Samsung’s Future Fridge Will Tell You When Your Food’s Going Bad

The Family Hub Refrigerator is one very large step forward for the Internet of Things.

This is Samsung's new refrigerator.

It's called the Family Hub Refrigerator, and it's an internet-connected appliance fitted with a massive 21.5-inch vertical touchscreen. Samsung plans to officially unveil the phone-fridge at CES this week, so little is known about the device beyond the few details available on this product announcement from Samsung Korea.

Here's what your fridgescreen can do for you.

The Family Hub Refrigerator features stereo speakers (!) and an interior camera that allows people to view its contents without ever opening the door. Considering it takes less than a second or so to open a fridge door, this seems — at best — an uninspired use for a touchscreen the size of a small TV. The camera can also be accessed from a smartphone, which makes it possible to examine the contents of your fridge remotely, should you find yourself in a situation that demands that sort of thing.

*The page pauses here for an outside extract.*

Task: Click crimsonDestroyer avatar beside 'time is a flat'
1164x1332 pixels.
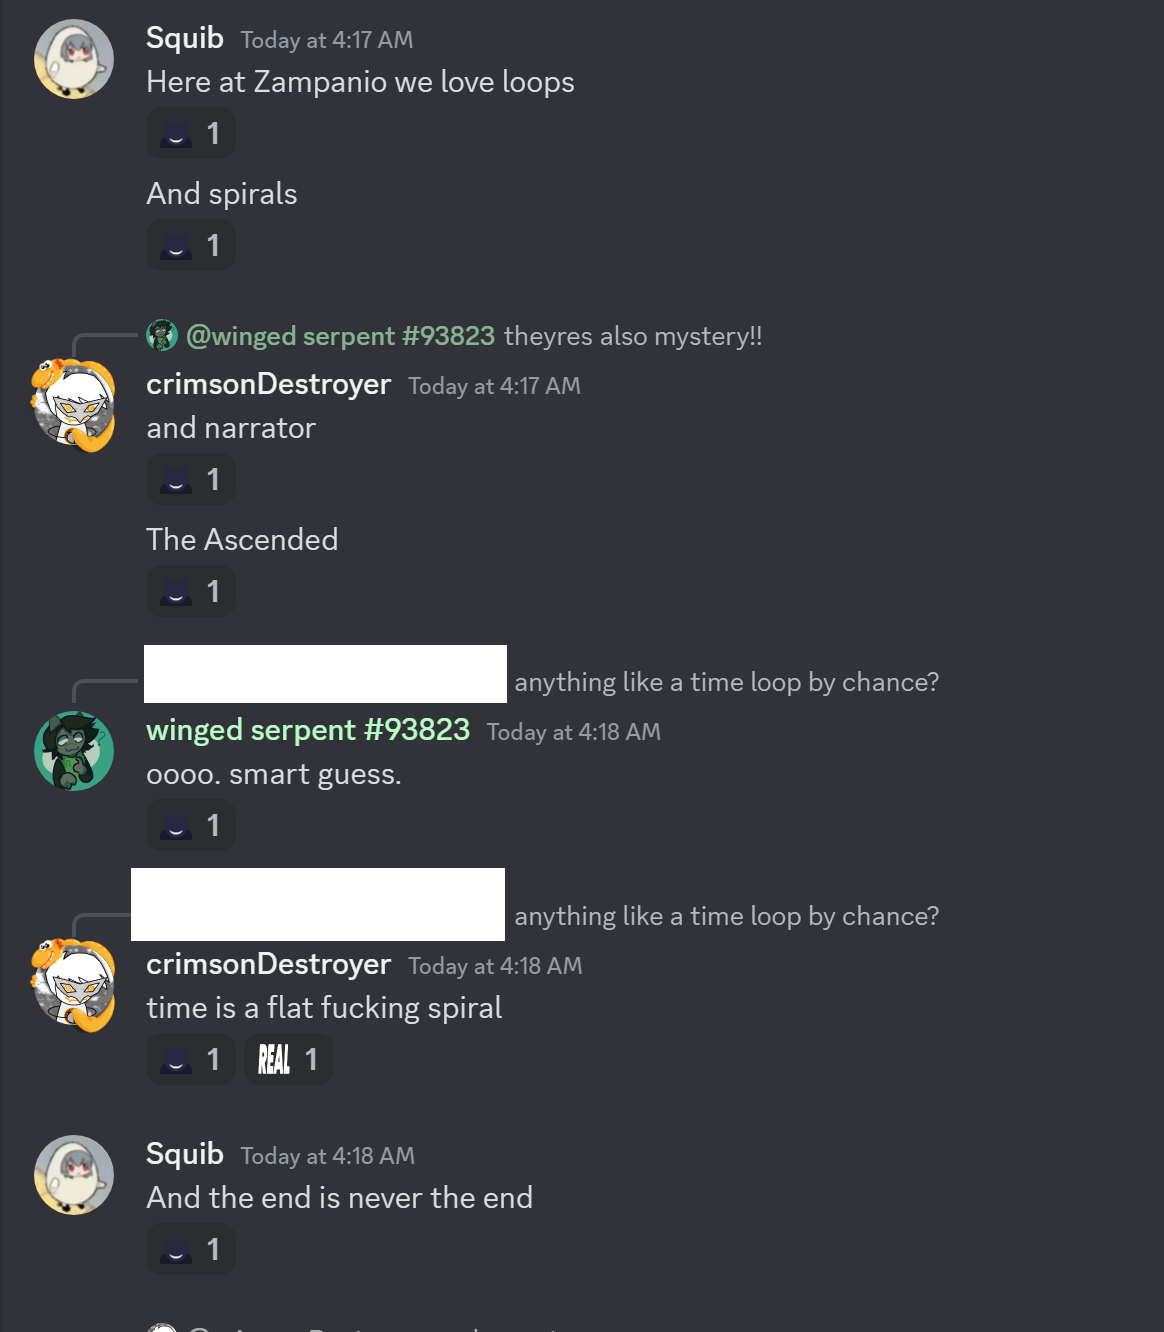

Slightly more useful is the appliance's recipe manager. The product announcement isn't clear on how this will work exactly, but it seems Samsung intends to display recipes on the the fridge's touchscreen that are somehow calibrated for the ingredients you've got on hand, as well as allow you to order groceries directly from the display. The appliance also comes with what Samsung calls "D-Day Icons" — alerts that tell you know when food stored inside it is about to go bad.

Beyond this, the Family Hub Refrigerator's screen appears best suited for something we've long used fridge doors for — to display useful information: calendars, to-do lists, and the like. Samsung's ads for the device show it displaying a calendar, the weather, the time, and a host of other legitimately useful information.